A machine for killing boredom
While not all work has to be thrilling, a huge amount of it is boring for no reason, and that seems to be a big problem. Not only is boredom a top cause for people leaving companies, but we do crazy stuff when bored. One small study of undergraduates found that 66% of men and a quarter of of women choose to painfully shock themselves rather than sit quietly with nothing to do for 15 minutes. And in a set of preregistered studies of 7,000 people, boredom was linked to sadism. For example, 18% of bored people killed worms when given a chance (only 2% of non-bored people did), and bored parents and soldiers both act more sadistically. Boredom is dangerous, in its own way.
So it is odd that we let so much of work become boring. In surveys, people report being bored about 10 hours a week at work. In an ideal world, managers would spend time trying to end the useless and repetitive work that leads to boredom, and to adjust work to focus on the more engaging tasks. But, despite years of management advice, most official rituals, forms, and requirements persist long past their usefulness. If humans couldn’t end this tedious work, the machines can.

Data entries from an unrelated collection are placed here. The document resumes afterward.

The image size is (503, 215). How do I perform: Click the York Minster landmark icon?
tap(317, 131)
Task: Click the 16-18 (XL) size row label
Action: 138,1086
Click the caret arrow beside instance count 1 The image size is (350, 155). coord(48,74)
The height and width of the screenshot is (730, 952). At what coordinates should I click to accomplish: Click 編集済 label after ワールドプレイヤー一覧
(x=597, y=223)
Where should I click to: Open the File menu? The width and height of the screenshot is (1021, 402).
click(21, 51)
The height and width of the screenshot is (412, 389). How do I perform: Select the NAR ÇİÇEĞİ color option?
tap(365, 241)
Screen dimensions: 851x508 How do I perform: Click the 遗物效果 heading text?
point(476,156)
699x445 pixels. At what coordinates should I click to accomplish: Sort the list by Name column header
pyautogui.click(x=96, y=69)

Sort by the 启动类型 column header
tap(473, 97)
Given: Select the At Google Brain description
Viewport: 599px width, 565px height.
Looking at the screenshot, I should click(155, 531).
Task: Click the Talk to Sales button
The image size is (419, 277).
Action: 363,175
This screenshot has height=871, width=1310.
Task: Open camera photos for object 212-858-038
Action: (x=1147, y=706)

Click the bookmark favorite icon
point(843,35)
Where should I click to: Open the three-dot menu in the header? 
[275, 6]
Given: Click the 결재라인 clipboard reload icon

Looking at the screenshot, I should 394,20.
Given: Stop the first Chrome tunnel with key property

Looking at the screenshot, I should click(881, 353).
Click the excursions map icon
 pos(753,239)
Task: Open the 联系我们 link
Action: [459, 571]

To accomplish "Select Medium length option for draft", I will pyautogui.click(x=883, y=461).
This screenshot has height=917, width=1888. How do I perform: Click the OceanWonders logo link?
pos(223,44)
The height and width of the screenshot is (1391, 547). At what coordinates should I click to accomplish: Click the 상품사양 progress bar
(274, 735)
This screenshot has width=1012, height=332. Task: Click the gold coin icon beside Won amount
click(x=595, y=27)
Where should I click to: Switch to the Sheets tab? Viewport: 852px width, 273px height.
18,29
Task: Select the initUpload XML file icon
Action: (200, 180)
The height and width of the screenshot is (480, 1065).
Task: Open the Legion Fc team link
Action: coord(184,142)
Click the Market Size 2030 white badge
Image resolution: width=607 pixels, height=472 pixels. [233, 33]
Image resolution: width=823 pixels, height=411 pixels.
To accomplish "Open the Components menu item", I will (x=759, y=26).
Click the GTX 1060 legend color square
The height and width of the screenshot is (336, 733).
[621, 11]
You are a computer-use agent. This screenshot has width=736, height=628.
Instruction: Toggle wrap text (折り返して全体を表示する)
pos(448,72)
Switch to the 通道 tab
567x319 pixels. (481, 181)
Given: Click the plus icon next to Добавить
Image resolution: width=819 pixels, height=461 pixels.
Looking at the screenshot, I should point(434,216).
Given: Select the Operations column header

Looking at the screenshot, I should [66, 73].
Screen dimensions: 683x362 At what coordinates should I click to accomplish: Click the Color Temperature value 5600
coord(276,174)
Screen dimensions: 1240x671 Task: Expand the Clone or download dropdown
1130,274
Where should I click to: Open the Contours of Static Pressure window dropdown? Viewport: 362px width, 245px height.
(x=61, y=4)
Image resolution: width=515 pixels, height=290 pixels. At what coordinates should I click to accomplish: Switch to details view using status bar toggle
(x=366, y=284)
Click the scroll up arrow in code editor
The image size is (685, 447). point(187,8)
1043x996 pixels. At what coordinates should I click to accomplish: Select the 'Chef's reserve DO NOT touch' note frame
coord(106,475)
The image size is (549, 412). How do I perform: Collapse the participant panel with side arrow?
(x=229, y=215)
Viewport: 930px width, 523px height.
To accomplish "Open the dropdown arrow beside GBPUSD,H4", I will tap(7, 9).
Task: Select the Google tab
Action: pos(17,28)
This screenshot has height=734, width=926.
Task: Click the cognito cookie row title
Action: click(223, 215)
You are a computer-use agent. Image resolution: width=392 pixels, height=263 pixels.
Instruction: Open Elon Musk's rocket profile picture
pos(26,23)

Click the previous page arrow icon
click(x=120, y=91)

Thus, if we want to think about the first work we truly give to AIs, maybe we should start the way every other automation wave has started: with the tedious, (mentally) dangerous, and repetitive. Companies and organizations could start with thinking about how to make boring processes “AI friendly,” allowing machines (with human supervision) to fill our required forms. Rewarding workers for slaying boring tasks with AI could also help streamline operations while making everyone happier. And, if this sheds light on tasks that could be safely automated with no decrease in value, so much the better. Maybe that is work that can be eliminated.
As I have written before, AI is going to have many effects, good and bad, and a lot will depend on how we decide to use it. One way to start us on a positive path is to begin by thinking about ways that AI can help us flourish by automating what holds us back. For many people, a quarter of their working life is tedious. Changing that is a good first step, and establishes a precedent of using AI as a way to free ourselves from drudgery, allowing us to focus on what matters.
And this is the old ChatGPT-3.5, much less capable than GPT-4
Love this! This is why we need to get generative AI into the hands of day-to-day employees. No business leader or technology team could envisage the wide variety of use cases or generative AI or the specific examples you share here. We need people experimenting with generative AI day-to-day to identify where it can be the most use and then feed that up into a wider transformation agenda.
Shhhh. Without boring jobs, we'd have never had Einstein working on his theory of relativity.
Without the boring late night hours at work, I'd never be able to write my books.
There is something to be said for boring tedious work.